Future research includes scaling-up of food categories beyond soda and yogurt to capture comprehensive purchasing patterns that will better inform programmes to improve diets and estimate disease risk. While we focused on spatial analysis and used disease mapping to illuminate the application of our indicators, our work leads to a window of opportunities to enhance population assessment of food selections, including the incorporation of the temporal dimension to generate weekly or monthly evolution and fluctuation of neighbourhood-level purchasing patterns in response to socio-economical events and interventions.
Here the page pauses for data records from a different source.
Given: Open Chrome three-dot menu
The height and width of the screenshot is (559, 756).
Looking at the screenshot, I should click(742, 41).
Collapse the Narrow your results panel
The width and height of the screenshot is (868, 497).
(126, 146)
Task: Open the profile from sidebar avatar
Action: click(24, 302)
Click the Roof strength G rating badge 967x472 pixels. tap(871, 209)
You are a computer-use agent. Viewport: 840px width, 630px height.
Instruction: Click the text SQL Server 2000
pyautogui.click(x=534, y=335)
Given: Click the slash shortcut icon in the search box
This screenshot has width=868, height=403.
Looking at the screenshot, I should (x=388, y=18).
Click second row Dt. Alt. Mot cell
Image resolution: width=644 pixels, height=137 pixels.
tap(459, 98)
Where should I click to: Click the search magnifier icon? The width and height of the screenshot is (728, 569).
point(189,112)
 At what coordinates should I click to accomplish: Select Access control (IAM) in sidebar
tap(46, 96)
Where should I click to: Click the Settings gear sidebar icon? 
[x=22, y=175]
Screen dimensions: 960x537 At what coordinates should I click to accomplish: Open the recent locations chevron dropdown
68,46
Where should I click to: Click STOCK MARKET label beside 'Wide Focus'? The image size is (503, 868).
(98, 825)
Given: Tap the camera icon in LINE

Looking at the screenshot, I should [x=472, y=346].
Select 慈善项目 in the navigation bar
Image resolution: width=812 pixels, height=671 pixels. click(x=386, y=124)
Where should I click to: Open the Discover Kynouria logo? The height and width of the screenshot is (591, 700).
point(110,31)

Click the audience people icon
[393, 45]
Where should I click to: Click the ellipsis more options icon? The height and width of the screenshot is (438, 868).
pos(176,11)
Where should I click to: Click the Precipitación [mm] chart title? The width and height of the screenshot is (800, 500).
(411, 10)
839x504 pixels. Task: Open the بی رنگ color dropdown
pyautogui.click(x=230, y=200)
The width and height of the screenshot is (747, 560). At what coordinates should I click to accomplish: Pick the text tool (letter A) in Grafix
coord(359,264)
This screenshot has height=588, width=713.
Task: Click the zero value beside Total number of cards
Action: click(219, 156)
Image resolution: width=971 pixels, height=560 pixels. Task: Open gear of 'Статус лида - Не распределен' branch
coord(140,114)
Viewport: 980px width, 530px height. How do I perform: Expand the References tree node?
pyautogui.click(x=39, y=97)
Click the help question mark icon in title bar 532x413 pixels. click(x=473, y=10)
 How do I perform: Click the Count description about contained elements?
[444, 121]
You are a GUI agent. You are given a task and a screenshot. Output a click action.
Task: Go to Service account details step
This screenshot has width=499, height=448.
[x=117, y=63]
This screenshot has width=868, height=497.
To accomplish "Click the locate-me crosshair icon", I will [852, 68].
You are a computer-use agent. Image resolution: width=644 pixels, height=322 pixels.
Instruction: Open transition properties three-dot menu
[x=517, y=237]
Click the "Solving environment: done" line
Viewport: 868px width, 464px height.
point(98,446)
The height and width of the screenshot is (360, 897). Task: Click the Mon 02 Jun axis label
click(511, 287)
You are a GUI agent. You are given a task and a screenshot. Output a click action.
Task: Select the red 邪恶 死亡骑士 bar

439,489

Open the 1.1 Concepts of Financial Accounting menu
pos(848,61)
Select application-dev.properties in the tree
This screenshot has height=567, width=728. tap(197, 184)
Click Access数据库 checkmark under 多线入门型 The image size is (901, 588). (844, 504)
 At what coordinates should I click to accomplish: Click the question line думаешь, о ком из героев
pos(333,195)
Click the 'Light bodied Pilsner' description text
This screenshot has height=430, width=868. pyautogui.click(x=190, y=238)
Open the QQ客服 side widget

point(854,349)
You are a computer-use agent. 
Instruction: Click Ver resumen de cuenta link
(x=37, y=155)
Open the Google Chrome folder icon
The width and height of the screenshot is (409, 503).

Such work will complement relatively infrequent updates of population health assessment driven by national nutrition surveys, which is, in case of Canada, conducted once every 10 years⁽⁵¹⁾. As well, the increasing availability of spatially detailed travel data from cell phone records, with appropriate anonymisation of travellers, implies new research opportunities to estimate the distance decay and attraction parameter based on mobility patterns specific to the study population^(52,53) . Such data will also allow researchers to learn distance decay and attraction coefficients specific to store types, as we expect that stores utilised for smaller and shorter shopping excursions, such as pharmacies, have a larger distance decay than supermarkets⁽³¹⁾. As previously demonstrated, empirical mobility data may also allow learning the variation of distance decay coefficient across areas (e.g. areas with low median household income may show larger distance decay due to lack of access to vehicle for shopping)⁽⁵⁴⁾.

Given the increasingly acknowledged local disparities of chronic diseases burdens and neighbourhood effects of health, measurement capacity of public health surveillance and research should encompass small-area heterogeneity of behavioural risk factors including food purchasing^(7,55,56) . Our analysis applied to ubiquitous grocery sales data provides a foundation to expand the measurement capacity.